The drought coincided with weeks of heat waves, adding to the already dire situation. The highest recorded temperature in and around Manaus was 39 degrees Celsius, which is six degrees above average. The city was choked by smoke from farmers’ jungle fires. Then, in what Schöngart subsequently called the most bizarre episode of the season, a sandstorm passed through and completely obscured the sun.
Hydrologist Ayan Fleischmann removed a temperature sensor from the water 600 kilometers upstream over Lake Tefé and discovered that it had recorded 39.1 degrees Celsius. The lake’s shallower areas might have reached 41 degrees. The surface of the lake had fallen 6.5 meters below its typical yearly low. Over 100 river dolphins that were in danger of extinction perished. Fish passed away. In some areas of the basin, the ecosystem essentially collapsed.
El Niño, which had been causing unpredictable weather patterns worldwide through 2023, was blamed by Brazil’s science ministry for the drought’s severity. That is true, but it is also lacking. For years, Schöngart and his associates have been monitoring a long-term pattern in which the Amazon’s wet seasons are becoming wetter and its dry seasons are becoming drier, which is more concerning than a single climate event. Both ends of the extremes are getting wider.
Manaus has also seen severe flooding during rainy seasons in recent years; in fact, city officials have constructed temporary wooden walkways over flooded historic streets. No community, no matter how accustomed to seasonal change, has the means to deal with the unpredictability of the river that once supported this civilization.

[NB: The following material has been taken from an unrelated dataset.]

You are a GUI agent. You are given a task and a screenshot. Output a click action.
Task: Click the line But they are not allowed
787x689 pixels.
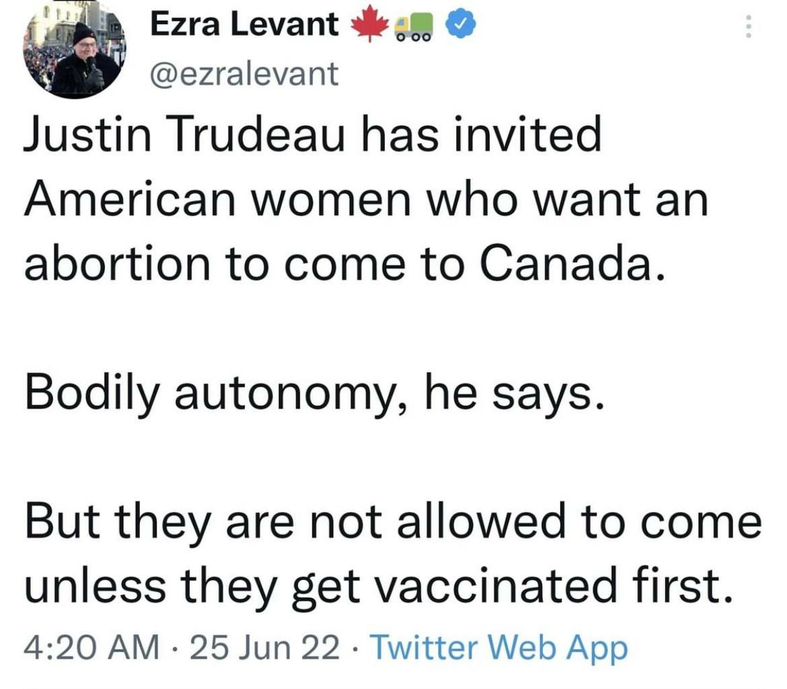(x=393, y=522)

420,000 children in Peru, Brazil, and Colombia were left without consistent access to food, water, or education due to the drought, according to a November 2024 UNICEF report. The effects of record-low water levels simultaneously affected food supply chains, transportation networks, and medical access throughout the larger Amazon basin, which supports more than 47 million people across six countries.
This was not a local annoyance. It was a systemic failure in one of the planet’s most hydrologically and biologically significant regions.
It’s difficult to ignore how slowly the scope of this becomes apparent in the global discourse. By any reasonable measure, a drought that destroys endangered species, breaks records dating back to 1902, affects almost 50 million people, and reveals ancient carvings that have been hidden for a millennium should garner sustained international attention. It receives a news cycle.
The World Press Photo award was given to Nolte’s images, which was a significant and well-deserved honor. However, the rain returned. The river began to rise. People moved on. “Now, in fact, it’s in flood stage,” Nolte said, almost casually. And for some reason, that made forgetting it easier.
Schöngart and other scholars are quietly but increasingly urgently stating that this is not a tale of a single bad year. He refers to the changes occurring in the Amazon basin’s hydrological cycle as “massive.” Although the underlying trend was already in place, El Niño accelerated the 2023 drought.
It is currently genuinely unclear whether the forest, its ecosystems, and the tens of millions of people who rely on it can adapt to a cycle that alternates between historic droughts and floods. It is worthwhile to sit with that uncertainty. The Amazon is more than a river. It’s a system of climate. It also conveys a message to us.